» **About this exercise**: All of the records should be restated word for word.

» **Entries provided**:
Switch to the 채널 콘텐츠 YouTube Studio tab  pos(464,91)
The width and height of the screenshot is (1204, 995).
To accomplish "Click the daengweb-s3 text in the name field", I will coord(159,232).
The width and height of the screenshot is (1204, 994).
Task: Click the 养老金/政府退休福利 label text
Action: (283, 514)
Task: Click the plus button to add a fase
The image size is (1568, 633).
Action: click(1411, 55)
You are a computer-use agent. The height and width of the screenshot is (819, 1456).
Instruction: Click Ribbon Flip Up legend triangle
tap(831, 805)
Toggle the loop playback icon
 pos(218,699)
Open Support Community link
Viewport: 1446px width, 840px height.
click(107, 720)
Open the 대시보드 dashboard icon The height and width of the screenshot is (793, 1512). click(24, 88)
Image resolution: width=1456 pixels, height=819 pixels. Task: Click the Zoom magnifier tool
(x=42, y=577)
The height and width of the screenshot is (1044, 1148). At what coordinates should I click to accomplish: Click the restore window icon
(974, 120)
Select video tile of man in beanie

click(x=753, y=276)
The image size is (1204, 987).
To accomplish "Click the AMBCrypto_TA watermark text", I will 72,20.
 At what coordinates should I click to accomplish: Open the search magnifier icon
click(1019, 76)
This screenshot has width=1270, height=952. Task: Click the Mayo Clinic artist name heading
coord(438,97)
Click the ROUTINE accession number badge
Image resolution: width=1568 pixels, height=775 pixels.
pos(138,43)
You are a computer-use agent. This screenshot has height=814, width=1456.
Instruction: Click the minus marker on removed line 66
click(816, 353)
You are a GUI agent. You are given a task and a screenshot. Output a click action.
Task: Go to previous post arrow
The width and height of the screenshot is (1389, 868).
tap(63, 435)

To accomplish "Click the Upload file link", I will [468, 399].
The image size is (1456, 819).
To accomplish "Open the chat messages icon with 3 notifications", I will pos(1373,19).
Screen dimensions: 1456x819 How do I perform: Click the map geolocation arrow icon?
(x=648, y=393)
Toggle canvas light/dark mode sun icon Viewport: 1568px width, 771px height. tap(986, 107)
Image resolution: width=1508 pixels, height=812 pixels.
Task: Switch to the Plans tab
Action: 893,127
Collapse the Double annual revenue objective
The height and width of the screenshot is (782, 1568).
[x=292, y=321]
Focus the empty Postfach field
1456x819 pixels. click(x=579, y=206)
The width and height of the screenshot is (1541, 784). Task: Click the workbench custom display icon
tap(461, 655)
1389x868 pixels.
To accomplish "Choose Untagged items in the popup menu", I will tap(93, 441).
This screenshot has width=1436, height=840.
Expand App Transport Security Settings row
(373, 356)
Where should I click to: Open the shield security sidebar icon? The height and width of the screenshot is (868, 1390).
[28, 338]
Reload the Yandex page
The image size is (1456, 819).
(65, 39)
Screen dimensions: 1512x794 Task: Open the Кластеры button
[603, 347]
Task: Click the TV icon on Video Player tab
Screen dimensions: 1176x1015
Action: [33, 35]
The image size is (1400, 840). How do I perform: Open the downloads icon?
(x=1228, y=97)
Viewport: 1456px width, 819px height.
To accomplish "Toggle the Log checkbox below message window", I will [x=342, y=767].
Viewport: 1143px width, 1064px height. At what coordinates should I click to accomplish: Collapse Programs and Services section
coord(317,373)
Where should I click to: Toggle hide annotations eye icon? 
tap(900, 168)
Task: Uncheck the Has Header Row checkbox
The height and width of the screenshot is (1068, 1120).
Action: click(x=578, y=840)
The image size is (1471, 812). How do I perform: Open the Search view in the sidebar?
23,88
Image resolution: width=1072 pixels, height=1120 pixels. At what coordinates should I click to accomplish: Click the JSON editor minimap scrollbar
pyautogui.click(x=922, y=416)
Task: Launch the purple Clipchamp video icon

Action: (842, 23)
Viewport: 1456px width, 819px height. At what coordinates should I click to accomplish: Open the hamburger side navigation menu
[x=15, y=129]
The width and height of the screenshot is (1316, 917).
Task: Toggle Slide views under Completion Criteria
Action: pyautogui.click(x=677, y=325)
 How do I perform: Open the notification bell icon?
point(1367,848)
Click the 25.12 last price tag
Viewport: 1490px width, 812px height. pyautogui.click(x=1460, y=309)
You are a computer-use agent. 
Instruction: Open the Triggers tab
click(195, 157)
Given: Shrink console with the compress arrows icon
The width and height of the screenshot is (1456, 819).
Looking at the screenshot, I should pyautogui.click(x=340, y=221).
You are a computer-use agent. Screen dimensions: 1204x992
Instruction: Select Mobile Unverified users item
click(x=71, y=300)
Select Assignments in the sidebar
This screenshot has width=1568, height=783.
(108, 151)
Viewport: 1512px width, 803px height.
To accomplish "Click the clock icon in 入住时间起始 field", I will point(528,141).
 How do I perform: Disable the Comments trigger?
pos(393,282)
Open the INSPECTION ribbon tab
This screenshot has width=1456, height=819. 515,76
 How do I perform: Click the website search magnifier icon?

» **Finished exercise**:
Switch to the 채널 콘텐츠 YouTube Studio tab  pos(464,91)
The width and height of the screenshot is (1204, 995).
To accomplish "Click the daengweb-s3 text in the name field", I will coord(159,232).
The width and height of the screenshot is (1204, 994).
Task: Click the 养老金/政府退休福利 label text
Action: (283, 514)
Task: Click the plus button to add a fase
The image size is (1568, 633).
Action: click(1411, 55)
You are a computer-use agent. The height and width of the screenshot is (819, 1456).
Instruction: Click Ribbon Flip Up legend triangle
tap(831, 805)
Toggle the loop playback icon
 pos(218,699)
Open Support Community link
Viewport: 1446px width, 840px height.
click(107, 720)
Open the 대시보드 dashboard icon The height and width of the screenshot is (793, 1512). click(24, 88)
Image resolution: width=1456 pixels, height=819 pixels. Task: Click the Zoom magnifier tool
(x=42, y=577)
The height and width of the screenshot is (1044, 1148). At what coordinates should I click to accomplish: Click the restore window icon
(974, 120)
Select video tile of man in beanie

click(x=753, y=276)
The image size is (1204, 987).
To accomplish "Click the AMBCrypto_TA watermark text", I will 72,20.
 At what coordinates should I click to accomplish: Open the search magnifier icon
click(1019, 76)
This screenshot has width=1270, height=952. Task: Click the Mayo Clinic artist name heading
coord(438,97)
Click the ROUTINE accession number badge
Image resolution: width=1568 pixels, height=775 pixels.
pos(138,43)
You are a computer-use agent. This screenshot has height=814, width=1456.
Instruction: Click the minus marker on removed line 66
click(816, 353)
You are a GUI agent. You are given a task and a screenshot. Output a click action.
Task: Go to previous post arrow
The width and height of the screenshot is (1389, 868).
tap(63, 435)

To accomplish "Click the Upload file link", I will [468, 399].
The image size is (1456, 819).
To accomplish "Open the chat messages icon with 3 notifications", I will pos(1373,19).
Screen dimensions: 1456x819 How do I perform: Click the map geolocation arrow icon?
(x=648, y=393)
Toggle canvas light/dark mode sun icon Viewport: 1568px width, 771px height. tap(986, 107)
Image resolution: width=1508 pixels, height=812 pixels.
Task: Switch to the Plans tab
Action: 893,127
Collapse the Double annual revenue objective
The height and width of the screenshot is (782, 1568).
[x=292, y=321]
Focus the empty Postfach field
1456x819 pixels. click(x=579, y=206)
The width and height of the screenshot is (1541, 784). Task: Click the workbench custom display icon
tap(461, 655)
1389x868 pixels.
To accomplish "Choose Untagged items in the popup menu", I will tap(93, 441).
This screenshot has width=1436, height=840.
Expand App Transport Security Settings row
(373, 356)
Where should I click to: Open the shield security sidebar icon? The height and width of the screenshot is (868, 1390).
[28, 338]
Reload the Yandex page
The image size is (1456, 819).
(65, 39)
Screen dimensions: 1512x794 Task: Open the Кластеры button
[603, 347]
Task: Click the TV icon on Video Player tab
Screen dimensions: 1176x1015
Action: [33, 35]
The image size is (1400, 840). How do I perform: Open the downloads icon?
(x=1228, y=97)
Viewport: 1456px width, 819px height.
To accomplish "Toggle the Log checkbox below message window", I will [x=342, y=767].
Viewport: 1143px width, 1064px height. At what coordinates should I click to accomplish: Collapse Programs and Services section
coord(317,373)
Where should I click to: Toggle hide annotations eye icon? 
tap(900, 168)
Task: Uncheck the Has Header Row checkbox
The height and width of the screenshot is (1068, 1120).
Action: click(x=578, y=840)
The image size is (1471, 812). How do I perform: Open the Search view in the sidebar?
23,88
Image resolution: width=1072 pixels, height=1120 pixels. At what coordinates should I click to accomplish: Click the JSON editor minimap scrollbar
pyautogui.click(x=922, y=416)
Task: Launch the purple Clipchamp video icon

Action: (842, 23)
Viewport: 1456px width, 819px height. At what coordinates should I click to accomplish: Open the hamburger side navigation menu
[x=15, y=129]
The width and height of the screenshot is (1316, 917).
Task: Toggle Slide views under Completion Criteria
Action: pyautogui.click(x=677, y=325)
 How do I perform: Open the notification bell icon?
point(1367,848)
Click the 25.12 last price tag
Viewport: 1490px width, 812px height. pyautogui.click(x=1460, y=309)
You are a computer-use agent. 
Instruction: Open the Triggers tab
click(195, 157)
Given: Shrink console with the compress arrows icon
The width and height of the screenshot is (1456, 819).
Looking at the screenshot, I should pyautogui.click(x=340, y=221).
You are a computer-use agent. Screen dimensions: 1204x992
Instruction: Select Mobile Unverified users item
click(x=71, y=300)
Select Assignments in the sidebar
This screenshot has width=1568, height=783.
(108, 151)
Viewport: 1512px width, 803px height.
To accomplish "Click the clock icon in 入住时间起始 field", I will point(528,141).
 How do I perform: Disable the Comments trigger?
pos(393,282)
Open the INSPECTION ribbon tab
This screenshot has width=1456, height=819. 515,76
 How do I perform: Click the website search magnifier icon?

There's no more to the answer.